_TASK INSTRUCTIONS_: Say nothing but the number of lines below in which the string "Choose" appears.

_RECORDS FOR THE TASK_:
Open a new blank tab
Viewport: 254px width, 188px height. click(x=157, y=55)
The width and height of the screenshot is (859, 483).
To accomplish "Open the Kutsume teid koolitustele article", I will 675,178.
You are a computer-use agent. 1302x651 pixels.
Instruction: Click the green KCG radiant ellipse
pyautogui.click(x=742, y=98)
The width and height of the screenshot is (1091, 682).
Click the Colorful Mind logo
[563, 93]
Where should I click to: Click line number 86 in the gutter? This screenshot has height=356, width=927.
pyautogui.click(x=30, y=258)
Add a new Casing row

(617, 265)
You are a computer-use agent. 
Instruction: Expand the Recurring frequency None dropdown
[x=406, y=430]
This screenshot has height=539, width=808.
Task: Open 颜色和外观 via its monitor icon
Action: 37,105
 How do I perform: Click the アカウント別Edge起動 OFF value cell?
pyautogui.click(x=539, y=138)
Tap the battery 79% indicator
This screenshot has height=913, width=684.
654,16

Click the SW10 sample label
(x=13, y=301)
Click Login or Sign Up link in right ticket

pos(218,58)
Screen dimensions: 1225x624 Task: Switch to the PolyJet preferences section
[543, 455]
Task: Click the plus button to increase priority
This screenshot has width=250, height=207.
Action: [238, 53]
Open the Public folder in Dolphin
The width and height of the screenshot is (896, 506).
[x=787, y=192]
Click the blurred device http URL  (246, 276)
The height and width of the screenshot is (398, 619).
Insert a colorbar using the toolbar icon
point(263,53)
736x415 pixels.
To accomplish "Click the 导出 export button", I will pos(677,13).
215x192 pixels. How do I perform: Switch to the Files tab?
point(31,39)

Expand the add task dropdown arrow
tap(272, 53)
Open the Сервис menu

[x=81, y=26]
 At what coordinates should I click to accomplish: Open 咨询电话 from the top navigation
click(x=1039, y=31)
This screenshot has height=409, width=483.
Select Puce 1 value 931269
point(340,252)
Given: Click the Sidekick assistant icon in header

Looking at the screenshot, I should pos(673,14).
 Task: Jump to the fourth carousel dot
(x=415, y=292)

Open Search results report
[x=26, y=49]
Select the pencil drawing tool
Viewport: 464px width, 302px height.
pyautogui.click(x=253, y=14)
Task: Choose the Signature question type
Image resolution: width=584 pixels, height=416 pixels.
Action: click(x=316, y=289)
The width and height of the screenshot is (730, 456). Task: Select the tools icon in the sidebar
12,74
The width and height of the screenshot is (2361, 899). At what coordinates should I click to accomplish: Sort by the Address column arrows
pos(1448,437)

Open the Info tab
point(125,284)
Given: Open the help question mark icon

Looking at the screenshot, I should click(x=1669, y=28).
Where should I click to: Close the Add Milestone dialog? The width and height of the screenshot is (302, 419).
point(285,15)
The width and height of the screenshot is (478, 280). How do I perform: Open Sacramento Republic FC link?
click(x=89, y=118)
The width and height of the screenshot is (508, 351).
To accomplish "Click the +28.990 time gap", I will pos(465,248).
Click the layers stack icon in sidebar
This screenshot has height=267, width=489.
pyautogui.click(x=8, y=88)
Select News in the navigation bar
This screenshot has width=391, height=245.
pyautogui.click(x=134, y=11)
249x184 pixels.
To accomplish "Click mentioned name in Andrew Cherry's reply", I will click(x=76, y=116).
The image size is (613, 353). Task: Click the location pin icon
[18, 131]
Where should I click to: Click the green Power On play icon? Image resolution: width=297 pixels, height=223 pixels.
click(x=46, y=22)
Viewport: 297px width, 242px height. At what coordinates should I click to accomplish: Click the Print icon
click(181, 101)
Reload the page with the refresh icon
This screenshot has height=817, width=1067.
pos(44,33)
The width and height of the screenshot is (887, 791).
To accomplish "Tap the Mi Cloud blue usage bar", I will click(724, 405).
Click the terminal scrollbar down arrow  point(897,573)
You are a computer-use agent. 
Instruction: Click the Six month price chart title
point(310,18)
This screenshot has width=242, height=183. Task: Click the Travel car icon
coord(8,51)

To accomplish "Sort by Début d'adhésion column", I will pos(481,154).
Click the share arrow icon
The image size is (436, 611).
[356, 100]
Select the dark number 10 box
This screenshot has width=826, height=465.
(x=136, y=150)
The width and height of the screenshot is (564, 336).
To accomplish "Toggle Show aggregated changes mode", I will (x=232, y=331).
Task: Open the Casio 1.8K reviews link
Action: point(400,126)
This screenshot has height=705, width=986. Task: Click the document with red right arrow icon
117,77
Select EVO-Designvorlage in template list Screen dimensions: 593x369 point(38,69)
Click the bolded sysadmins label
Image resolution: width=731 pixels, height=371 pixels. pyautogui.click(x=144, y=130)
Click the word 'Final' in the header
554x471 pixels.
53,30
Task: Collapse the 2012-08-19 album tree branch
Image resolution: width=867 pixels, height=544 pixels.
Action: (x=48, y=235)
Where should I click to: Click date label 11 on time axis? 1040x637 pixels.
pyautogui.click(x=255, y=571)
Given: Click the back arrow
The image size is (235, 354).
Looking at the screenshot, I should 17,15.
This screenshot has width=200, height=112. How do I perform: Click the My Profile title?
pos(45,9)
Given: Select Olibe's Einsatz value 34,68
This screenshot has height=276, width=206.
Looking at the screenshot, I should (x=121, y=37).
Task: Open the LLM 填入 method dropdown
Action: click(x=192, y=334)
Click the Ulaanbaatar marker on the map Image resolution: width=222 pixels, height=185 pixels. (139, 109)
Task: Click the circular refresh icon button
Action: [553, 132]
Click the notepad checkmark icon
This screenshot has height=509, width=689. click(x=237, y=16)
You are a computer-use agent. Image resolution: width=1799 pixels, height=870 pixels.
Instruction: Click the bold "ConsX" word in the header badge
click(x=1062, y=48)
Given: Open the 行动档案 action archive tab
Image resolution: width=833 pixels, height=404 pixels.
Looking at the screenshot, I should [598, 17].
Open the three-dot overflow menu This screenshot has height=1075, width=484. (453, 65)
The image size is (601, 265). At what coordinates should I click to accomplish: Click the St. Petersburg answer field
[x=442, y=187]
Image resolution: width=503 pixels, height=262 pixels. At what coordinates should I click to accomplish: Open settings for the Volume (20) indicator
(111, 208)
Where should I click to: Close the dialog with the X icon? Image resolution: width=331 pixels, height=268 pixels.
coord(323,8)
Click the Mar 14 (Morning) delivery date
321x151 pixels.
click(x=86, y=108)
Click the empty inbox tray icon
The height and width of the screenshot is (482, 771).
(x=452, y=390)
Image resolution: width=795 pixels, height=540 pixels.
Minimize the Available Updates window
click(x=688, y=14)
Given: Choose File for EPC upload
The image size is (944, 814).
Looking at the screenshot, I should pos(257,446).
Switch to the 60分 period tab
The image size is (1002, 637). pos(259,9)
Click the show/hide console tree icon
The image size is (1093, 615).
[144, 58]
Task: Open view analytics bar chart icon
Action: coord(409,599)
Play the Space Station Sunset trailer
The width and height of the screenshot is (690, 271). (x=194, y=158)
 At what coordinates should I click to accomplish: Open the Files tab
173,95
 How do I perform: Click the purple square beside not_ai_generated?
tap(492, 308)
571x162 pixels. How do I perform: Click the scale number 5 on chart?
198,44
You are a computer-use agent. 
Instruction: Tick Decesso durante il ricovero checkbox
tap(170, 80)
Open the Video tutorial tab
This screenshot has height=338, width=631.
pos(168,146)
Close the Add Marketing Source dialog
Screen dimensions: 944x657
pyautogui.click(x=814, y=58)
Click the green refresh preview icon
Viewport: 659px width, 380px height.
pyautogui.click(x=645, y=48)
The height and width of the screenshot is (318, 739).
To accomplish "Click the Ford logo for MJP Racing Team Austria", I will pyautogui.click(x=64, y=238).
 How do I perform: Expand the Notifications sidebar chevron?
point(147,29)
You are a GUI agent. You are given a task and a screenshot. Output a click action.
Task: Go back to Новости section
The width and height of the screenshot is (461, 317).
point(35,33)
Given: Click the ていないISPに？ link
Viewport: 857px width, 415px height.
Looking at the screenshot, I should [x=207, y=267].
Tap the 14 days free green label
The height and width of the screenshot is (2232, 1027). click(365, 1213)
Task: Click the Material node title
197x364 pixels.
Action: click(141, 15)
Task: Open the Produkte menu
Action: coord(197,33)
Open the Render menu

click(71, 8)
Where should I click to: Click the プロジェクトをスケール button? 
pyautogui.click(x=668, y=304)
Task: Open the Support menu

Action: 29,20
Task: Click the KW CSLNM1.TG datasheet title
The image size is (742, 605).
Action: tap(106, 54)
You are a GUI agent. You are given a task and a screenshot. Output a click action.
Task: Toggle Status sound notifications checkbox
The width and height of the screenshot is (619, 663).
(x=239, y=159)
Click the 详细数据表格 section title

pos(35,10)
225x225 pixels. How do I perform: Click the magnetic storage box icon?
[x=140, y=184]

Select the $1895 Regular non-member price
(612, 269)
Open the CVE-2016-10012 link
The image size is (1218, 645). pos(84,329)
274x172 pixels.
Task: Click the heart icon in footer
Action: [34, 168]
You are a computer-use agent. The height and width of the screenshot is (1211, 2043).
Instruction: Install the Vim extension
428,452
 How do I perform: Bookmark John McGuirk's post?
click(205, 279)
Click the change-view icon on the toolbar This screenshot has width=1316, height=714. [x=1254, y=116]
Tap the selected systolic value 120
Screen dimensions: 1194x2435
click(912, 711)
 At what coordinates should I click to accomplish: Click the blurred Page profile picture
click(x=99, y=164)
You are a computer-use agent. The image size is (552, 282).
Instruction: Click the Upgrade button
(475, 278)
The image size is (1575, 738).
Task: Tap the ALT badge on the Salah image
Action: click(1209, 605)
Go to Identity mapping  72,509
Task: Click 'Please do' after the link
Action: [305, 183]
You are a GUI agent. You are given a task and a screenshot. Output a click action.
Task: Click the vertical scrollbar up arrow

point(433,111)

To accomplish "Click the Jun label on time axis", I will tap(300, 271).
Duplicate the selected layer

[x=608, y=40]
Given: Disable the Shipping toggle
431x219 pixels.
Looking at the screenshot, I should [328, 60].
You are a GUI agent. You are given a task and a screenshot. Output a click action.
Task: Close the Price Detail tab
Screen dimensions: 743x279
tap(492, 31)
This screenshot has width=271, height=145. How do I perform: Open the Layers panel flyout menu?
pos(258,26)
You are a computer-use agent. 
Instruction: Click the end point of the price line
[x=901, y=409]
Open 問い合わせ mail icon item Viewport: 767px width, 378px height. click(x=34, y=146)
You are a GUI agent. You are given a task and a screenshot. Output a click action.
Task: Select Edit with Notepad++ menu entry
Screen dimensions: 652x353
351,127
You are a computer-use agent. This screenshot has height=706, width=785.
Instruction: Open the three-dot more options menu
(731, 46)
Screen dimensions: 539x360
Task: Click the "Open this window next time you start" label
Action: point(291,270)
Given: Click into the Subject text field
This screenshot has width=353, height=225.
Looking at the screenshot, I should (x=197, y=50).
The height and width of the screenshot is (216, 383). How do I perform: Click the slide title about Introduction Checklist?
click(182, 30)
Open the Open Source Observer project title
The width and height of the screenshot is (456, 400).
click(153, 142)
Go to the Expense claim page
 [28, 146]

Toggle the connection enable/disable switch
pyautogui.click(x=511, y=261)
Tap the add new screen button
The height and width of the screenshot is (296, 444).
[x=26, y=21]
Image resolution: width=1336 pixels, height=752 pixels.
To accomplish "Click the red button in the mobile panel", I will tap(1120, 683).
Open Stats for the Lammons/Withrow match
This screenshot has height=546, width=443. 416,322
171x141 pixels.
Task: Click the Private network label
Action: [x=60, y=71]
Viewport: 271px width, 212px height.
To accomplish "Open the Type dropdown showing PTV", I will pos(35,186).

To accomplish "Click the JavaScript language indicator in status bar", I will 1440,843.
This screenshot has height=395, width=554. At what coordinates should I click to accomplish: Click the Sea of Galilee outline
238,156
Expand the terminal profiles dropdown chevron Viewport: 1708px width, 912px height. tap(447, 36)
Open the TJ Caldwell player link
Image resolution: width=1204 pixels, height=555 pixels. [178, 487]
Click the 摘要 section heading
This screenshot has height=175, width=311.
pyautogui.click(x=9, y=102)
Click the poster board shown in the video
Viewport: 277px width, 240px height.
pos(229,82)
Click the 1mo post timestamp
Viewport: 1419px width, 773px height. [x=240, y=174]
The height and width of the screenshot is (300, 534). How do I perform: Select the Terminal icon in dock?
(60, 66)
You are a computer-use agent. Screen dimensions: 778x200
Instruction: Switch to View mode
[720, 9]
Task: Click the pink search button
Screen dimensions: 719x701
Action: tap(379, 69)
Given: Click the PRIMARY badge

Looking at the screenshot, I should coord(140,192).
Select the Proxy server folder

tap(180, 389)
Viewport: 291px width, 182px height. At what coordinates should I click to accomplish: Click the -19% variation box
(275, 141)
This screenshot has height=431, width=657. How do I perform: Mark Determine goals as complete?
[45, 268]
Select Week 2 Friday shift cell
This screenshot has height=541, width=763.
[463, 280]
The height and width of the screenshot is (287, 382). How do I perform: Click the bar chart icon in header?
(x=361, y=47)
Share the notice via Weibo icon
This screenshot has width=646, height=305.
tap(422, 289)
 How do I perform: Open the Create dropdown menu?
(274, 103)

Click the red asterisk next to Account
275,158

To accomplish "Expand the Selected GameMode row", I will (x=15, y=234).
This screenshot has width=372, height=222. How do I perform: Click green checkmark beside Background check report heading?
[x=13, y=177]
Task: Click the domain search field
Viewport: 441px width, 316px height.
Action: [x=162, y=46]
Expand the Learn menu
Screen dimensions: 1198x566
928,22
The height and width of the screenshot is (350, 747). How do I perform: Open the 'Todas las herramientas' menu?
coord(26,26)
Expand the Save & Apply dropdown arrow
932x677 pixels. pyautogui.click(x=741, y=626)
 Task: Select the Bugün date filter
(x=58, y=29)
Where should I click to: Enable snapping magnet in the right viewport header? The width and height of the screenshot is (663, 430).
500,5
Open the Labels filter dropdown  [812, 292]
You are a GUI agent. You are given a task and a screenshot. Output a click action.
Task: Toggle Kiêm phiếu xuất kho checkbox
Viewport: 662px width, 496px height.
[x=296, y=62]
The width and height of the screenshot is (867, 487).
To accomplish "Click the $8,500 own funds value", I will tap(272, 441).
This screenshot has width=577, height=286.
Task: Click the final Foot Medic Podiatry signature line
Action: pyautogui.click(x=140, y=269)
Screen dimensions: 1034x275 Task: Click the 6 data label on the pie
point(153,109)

_WRITTEN RESPONSE_: 2